孟建好奇,等了半天裏面沒人應聲,但又沒別的去處,他就開門進去了。
進去後才發現是個澡堂,明明之前沒有人應聲,可這澡堂內卻布滿了人。
難道是沒聽見敲門聲?
孟建暗忖,不知為何也想洗個澡,于是就去脫了衣服,可身邊又沒啥洗浴用品,就問旁邊的兄弟借塊肥皂用,那比他高上十幾公分的壯漢轉過頭,捏着肥皂‘咣’的掉在了地上。
壯漢面無表情地說:“把肥皂撿起來吧。”
孟建:“???”總覺得有點不對勁。
他扯了扯笑,想去低頭撿,卻見澡堂內所有的人都停下動作,綠油油的眼睛全盯着他,一同開口說:“把肥皂撿起來吧。”

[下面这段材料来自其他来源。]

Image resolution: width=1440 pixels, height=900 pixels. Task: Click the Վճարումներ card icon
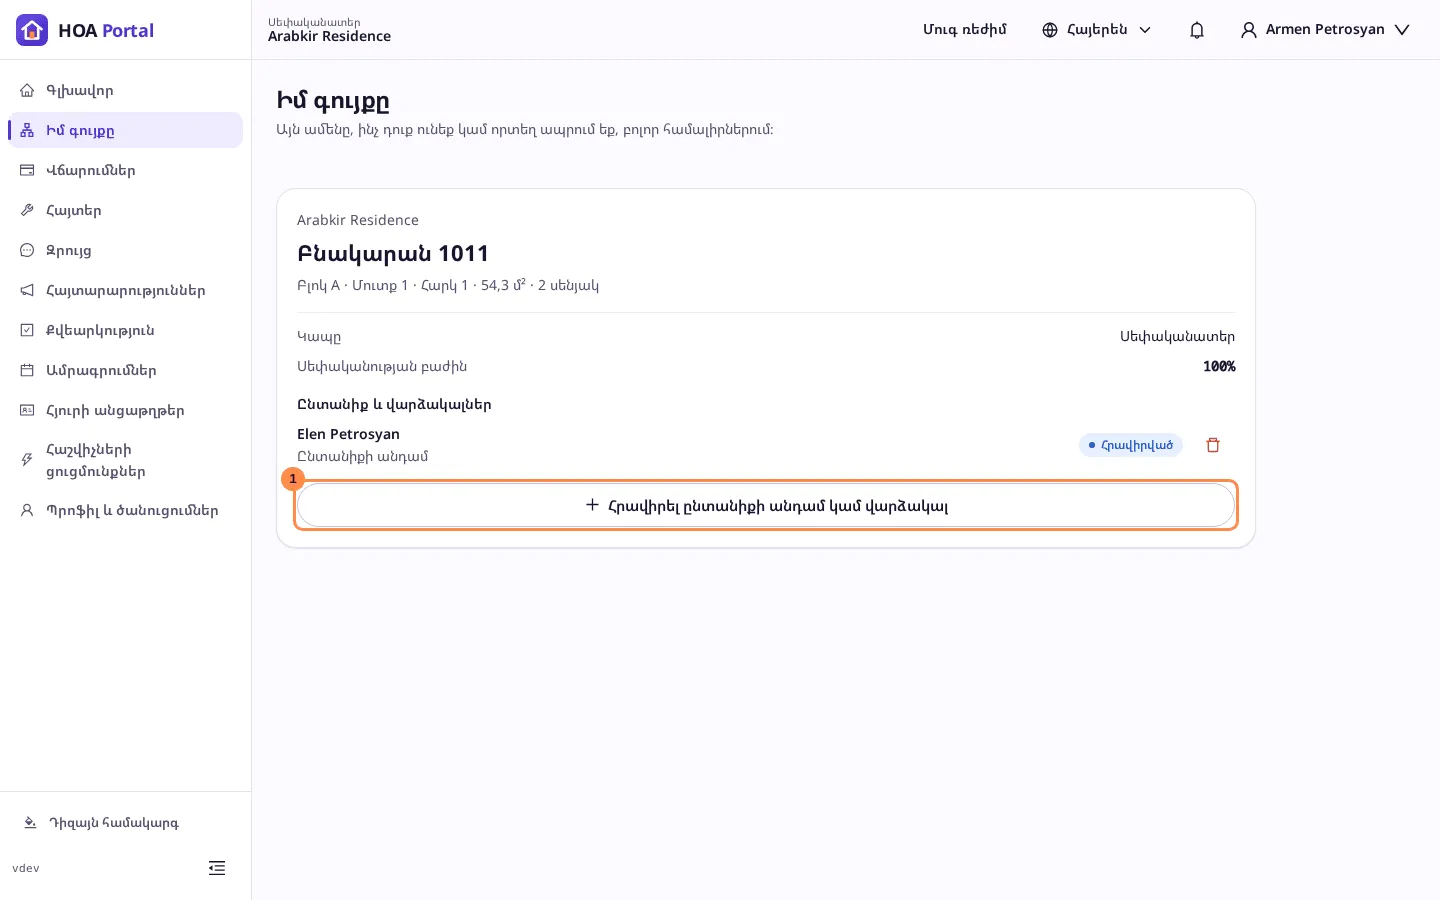pos(27,170)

孟建這才發現,這澡堂裏的所有人都長得一模一樣,全都是一米九的威武壯漢!
“啊!”他發出了聲短促的尖叫,然後是震天的慘嚎:“啊啊啊啊不要啊!”
布置幻境的陳淑娘開心地準備下一個場景,孟建的慘叫聲在她聽來就是最美好的音樂,美好到她一刻都不想讓他停下來。
身後的一衆厲鬼小弟們有些不忍直視,捂着菊花連連後退。
有大膽的厲鬼忍不住問了一句:“大、大王,我們什麽時候能上場啊?”
陳淑娘真想吐槽這稱呼怎麽就定下來了,但還是不願妨礙孩子們的童心,于是不計較地說:“別急嘛~七七四十九天呢,我們慢慢玩!”
月琛和孟曉緊趕慢趕,終于在八點之前回到學校。
孟曉沒有理會月琛的告別,自顧自回到了宿舍,一回去就被秦琴挂了脖子,那女孩兒控訴道:“你不在我好害怕啊,雖然晚上有小鬼講故事,但是你在身邊我就不知為何不怕了,可你一走,想到小鬼就在我身邊,就算看不見我也怕得要死啊。”

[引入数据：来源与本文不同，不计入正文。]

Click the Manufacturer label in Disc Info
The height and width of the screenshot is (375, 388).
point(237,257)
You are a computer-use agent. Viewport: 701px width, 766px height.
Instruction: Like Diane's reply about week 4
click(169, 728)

另一位南露選手也不甘示弱,見脖子被人搶先,于是一把抱住了腰,抽噎道:“你怎麽忍心把我一個人仍在那裏,我剛見了那麽恐怖的女童,又八字軟,還正好在傍晚鬼怪即将出沒之時,我都以為自己要見不到你了!”
南露抱着腰,手上還不老實,輕輕捏了捏,啊這手感真棒!
孟曉木着臉把兩個挂件撸下來,又拍了南露的頭一下,竟然趁機會吃她豆腐,爾後徑直走到床前倒了下去,很快那裏就傳來了均勻的呼吸聲。

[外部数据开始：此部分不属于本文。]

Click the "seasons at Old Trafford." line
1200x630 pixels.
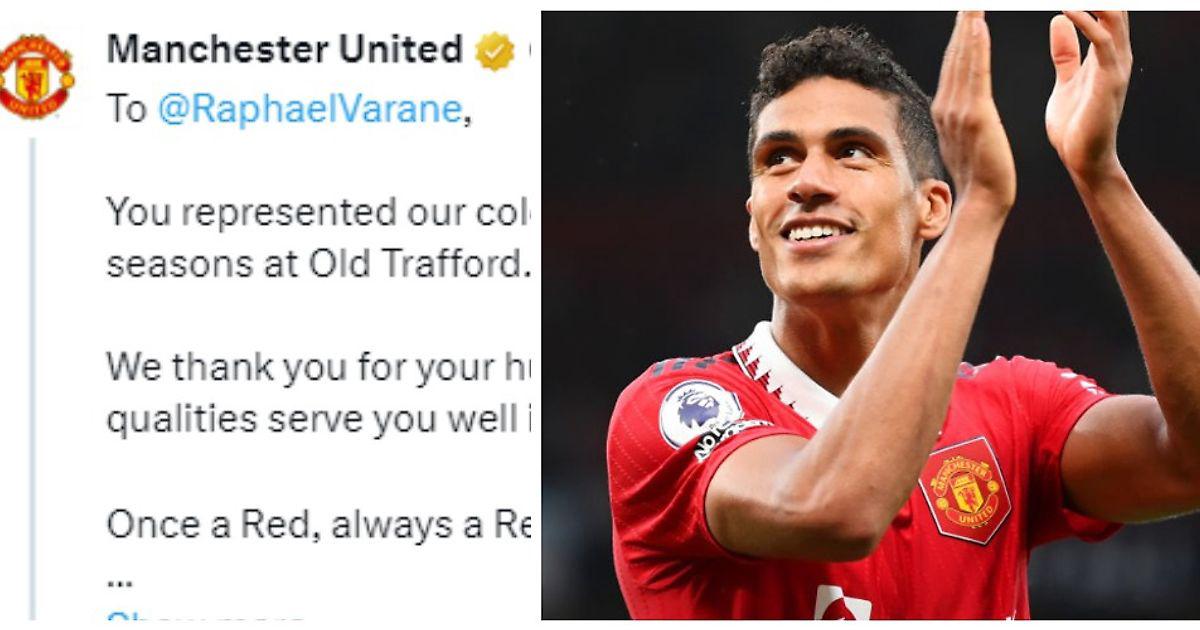(x=316, y=264)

“大、大概解決那只女童耗費了精力吧。我看那女童挺厲害的。”
南露猜測道,并且狠狠剜了秦琴一眼。
“你不要看曉曉厲害就去抱曉曉大腿,曉曉是我的知道嗎?!”
秦琴本來還對自己的行為有些尴尬,聽到此話不願意了,“憑什麽孟曉是你的,怕是忘了曾經你可是帶頭說孟曉同學的壞話,你還真有臉!”
坐在床上的吃瓜群衆馬慧月:“……”
這年頭不搶男人,開始搶女人了是吧?
半夜,衆人都陷入熟睡,突然有淅淅索索的聲音響起,敞開的窗戶上驀地爬上來一只黑色的蟲子,很快無數的蟲子一個接一個地爬了上來。
如果有人看見,就會發現這間宿舍地上黑壓壓的全是蟲子。
令人毛骨悚然。
等蟲子全部爬進宿舍,一位少女才緩緩飄了上來,她一眼就看到了上鋪的南露,開心地湊上去輕聲說:“露露,我來接你了。”